#### EXERCISE DIRECTIONS
Search the listing below, and show each line that includes the word "Close".

#### DATA FOR THIS EXERCISE
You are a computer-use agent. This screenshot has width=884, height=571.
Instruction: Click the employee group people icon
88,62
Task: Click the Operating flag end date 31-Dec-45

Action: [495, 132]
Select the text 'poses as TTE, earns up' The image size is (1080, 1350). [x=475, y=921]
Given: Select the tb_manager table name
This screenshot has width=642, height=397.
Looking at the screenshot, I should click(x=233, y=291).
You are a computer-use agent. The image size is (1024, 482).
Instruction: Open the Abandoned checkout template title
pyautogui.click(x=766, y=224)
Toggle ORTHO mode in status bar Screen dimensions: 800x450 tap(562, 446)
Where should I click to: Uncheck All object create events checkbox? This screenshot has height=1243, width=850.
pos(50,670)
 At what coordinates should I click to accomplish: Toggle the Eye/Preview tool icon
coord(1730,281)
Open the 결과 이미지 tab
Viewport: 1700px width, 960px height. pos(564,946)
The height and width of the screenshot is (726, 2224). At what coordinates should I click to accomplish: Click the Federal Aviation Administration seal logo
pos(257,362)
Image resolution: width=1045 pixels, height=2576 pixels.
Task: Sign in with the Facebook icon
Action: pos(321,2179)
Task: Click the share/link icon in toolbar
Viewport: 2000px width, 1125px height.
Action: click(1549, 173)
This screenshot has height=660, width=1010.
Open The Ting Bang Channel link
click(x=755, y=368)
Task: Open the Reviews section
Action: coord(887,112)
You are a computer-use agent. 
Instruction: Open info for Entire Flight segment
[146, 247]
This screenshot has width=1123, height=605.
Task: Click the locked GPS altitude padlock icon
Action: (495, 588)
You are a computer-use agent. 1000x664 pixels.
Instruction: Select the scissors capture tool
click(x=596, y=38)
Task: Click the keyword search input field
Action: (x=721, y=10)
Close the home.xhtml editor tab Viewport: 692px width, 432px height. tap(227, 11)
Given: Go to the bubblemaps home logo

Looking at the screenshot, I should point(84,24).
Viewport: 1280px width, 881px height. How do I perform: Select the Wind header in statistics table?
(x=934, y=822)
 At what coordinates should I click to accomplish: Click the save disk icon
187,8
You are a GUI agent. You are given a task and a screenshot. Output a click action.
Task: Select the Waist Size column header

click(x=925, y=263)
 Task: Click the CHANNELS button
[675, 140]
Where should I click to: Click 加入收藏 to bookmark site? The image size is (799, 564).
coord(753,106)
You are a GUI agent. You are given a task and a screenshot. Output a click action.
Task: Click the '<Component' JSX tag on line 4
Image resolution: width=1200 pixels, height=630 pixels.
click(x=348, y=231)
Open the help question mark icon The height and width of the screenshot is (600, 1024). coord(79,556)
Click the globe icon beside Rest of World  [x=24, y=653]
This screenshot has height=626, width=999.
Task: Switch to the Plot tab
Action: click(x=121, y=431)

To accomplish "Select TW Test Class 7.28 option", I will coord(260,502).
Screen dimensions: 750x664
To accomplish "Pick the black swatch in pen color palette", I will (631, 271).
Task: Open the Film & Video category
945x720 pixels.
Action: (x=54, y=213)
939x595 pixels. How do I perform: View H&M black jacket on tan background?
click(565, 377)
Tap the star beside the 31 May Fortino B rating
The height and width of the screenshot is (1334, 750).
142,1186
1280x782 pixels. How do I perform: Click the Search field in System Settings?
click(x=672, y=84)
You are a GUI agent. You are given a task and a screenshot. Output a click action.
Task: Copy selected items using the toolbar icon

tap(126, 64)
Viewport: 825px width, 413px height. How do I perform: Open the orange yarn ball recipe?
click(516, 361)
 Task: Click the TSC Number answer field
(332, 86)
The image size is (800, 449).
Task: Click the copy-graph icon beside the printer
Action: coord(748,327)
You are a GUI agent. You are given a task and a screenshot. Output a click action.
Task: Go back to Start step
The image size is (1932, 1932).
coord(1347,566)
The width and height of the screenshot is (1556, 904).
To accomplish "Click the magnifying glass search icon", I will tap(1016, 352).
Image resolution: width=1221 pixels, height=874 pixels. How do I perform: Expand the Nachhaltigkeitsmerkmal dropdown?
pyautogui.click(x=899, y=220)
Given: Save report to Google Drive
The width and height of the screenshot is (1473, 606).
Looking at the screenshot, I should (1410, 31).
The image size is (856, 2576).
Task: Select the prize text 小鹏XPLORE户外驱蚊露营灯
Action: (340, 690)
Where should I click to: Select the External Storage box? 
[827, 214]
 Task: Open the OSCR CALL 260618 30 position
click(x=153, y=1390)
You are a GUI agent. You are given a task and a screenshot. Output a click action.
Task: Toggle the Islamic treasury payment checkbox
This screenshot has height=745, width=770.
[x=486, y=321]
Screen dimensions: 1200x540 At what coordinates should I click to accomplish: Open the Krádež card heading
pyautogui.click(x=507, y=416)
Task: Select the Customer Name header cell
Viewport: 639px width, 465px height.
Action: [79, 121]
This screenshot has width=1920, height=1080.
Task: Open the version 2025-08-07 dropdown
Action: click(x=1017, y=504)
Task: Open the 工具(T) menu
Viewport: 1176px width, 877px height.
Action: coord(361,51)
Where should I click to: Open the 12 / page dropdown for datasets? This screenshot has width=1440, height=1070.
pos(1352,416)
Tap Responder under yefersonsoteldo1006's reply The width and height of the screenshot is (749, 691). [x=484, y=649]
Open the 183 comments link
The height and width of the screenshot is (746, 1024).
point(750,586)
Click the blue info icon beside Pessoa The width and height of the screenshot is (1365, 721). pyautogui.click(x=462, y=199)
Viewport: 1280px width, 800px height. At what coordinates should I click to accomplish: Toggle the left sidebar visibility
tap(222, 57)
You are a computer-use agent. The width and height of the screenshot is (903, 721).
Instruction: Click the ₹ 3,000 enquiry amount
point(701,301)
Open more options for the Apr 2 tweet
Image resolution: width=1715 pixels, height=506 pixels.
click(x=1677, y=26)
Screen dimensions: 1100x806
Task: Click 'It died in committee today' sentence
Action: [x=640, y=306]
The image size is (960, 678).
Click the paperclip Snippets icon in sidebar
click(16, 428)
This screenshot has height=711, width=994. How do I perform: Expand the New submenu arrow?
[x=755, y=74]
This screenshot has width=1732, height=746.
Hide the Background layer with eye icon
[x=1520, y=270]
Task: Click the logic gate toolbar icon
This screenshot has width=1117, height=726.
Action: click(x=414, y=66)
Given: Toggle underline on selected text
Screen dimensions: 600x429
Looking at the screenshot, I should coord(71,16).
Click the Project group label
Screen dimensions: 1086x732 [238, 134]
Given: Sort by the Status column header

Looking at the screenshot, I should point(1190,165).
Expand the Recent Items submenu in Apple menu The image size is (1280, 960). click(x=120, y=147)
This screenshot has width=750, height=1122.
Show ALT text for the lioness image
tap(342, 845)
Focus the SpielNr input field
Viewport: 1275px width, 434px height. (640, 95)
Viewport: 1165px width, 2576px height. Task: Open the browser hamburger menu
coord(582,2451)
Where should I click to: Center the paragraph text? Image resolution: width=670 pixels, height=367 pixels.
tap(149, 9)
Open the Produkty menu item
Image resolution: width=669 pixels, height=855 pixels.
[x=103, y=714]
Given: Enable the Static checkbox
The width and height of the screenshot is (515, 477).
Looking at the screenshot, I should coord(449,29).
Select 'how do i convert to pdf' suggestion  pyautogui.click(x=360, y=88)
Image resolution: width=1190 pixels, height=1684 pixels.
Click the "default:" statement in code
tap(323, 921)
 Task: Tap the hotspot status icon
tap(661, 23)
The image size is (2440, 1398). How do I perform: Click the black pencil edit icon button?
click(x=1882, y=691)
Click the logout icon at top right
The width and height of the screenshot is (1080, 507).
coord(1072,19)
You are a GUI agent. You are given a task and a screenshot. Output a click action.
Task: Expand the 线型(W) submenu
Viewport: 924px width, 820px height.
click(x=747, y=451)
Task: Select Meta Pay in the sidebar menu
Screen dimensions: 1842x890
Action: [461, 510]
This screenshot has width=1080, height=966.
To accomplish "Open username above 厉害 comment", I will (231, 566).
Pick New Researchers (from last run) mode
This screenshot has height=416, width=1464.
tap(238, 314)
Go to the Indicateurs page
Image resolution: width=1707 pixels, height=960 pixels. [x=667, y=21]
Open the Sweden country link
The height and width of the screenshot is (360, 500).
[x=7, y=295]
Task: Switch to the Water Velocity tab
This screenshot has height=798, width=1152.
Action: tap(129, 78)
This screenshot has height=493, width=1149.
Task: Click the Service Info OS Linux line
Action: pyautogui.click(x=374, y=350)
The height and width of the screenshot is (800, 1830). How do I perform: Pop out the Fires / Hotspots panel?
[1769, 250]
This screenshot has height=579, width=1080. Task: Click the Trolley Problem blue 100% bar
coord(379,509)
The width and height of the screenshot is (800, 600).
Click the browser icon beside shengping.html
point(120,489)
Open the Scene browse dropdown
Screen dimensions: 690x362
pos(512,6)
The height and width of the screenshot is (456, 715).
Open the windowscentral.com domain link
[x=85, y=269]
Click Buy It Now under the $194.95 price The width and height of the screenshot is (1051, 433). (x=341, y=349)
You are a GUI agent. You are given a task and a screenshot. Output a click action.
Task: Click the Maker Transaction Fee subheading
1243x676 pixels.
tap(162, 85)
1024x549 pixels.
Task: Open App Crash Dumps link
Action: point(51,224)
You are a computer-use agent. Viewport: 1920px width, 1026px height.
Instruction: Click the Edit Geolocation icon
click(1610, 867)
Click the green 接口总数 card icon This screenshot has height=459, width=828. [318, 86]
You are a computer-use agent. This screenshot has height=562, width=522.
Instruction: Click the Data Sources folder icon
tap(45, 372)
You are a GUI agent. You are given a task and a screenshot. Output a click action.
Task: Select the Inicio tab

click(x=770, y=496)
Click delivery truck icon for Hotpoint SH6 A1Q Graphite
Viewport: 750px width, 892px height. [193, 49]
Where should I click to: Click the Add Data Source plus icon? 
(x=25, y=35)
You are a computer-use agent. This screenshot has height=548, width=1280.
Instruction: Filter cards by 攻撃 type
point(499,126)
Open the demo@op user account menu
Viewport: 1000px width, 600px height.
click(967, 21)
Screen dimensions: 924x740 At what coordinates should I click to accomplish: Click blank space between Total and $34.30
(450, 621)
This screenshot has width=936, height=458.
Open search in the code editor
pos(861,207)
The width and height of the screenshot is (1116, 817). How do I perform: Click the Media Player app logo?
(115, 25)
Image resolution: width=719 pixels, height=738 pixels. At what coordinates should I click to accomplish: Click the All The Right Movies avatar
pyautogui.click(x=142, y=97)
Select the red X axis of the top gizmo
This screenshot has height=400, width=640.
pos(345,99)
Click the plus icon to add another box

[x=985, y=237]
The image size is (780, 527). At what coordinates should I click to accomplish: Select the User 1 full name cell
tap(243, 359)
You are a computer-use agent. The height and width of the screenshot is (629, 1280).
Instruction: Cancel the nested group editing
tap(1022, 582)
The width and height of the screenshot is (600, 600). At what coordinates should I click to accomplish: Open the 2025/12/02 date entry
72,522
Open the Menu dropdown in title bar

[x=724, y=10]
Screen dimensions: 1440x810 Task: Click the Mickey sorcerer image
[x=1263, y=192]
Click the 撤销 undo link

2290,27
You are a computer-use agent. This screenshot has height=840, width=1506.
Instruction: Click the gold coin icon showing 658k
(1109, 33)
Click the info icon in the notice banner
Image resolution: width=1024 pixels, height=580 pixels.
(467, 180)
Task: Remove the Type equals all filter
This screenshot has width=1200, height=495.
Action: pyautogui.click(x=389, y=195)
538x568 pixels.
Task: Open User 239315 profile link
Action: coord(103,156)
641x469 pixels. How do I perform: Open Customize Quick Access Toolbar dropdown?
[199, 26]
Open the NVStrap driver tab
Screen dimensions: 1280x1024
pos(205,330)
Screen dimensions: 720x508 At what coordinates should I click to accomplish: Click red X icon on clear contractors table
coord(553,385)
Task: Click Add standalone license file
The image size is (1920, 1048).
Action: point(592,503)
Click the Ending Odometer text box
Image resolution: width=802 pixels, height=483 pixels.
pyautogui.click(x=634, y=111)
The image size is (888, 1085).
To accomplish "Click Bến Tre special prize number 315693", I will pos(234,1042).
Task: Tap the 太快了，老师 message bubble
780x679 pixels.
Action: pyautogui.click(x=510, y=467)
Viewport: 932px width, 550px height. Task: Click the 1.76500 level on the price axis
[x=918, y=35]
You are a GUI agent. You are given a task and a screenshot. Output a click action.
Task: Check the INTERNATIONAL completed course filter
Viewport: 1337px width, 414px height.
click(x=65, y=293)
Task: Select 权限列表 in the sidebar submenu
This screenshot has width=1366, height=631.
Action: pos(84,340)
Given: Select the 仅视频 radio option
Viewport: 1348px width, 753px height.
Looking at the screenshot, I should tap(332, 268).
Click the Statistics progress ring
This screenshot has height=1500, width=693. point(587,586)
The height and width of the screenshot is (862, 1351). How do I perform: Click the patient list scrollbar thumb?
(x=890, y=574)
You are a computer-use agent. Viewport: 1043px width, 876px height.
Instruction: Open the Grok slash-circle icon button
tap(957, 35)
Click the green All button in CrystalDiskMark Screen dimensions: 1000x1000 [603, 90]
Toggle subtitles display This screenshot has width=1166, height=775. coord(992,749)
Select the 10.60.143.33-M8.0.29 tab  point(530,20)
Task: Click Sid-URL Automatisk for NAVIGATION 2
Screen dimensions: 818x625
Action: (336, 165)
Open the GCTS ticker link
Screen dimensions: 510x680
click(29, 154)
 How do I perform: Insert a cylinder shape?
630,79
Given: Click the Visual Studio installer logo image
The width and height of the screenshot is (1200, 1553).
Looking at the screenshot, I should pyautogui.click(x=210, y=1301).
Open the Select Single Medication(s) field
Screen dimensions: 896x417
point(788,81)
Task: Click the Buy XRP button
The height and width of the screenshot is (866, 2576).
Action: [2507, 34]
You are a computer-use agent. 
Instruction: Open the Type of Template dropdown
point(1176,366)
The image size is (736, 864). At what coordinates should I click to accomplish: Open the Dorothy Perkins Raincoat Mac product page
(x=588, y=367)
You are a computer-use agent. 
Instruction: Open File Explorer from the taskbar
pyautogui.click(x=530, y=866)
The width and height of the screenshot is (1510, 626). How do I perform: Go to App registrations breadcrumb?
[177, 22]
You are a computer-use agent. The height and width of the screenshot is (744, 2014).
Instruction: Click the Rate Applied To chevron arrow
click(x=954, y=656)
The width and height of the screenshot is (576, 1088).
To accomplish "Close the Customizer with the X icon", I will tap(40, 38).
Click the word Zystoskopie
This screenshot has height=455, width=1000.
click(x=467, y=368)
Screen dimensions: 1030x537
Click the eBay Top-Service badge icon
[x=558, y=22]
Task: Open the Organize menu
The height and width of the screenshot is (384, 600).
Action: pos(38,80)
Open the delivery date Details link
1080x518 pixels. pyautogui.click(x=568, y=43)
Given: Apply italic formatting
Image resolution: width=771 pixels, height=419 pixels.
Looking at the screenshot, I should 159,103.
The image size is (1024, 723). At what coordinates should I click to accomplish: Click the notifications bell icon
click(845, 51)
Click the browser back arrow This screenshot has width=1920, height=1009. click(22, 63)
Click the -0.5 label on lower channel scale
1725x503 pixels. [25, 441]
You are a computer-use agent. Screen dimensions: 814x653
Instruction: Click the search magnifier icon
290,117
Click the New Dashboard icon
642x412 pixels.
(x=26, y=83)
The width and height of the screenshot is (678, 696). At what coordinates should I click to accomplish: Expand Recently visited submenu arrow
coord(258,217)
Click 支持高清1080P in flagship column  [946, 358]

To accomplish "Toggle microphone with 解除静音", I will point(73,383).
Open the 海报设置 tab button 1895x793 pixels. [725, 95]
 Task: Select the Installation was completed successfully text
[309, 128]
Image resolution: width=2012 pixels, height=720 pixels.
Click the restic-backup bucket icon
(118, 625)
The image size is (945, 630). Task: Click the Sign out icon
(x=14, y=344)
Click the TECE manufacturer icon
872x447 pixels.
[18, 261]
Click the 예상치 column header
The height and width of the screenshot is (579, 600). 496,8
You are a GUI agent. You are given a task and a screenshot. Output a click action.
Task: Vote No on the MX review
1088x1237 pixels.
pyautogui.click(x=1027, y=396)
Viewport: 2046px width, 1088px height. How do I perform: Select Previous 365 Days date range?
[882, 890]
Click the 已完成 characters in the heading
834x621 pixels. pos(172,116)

#### WRITTEN ANSWER
Close the home.xhtml editor tab Viewport: 692px width, 432px height. tap(227, 11)
To accomplish "Close the Customizer with the X icon", I will tap(40, 38).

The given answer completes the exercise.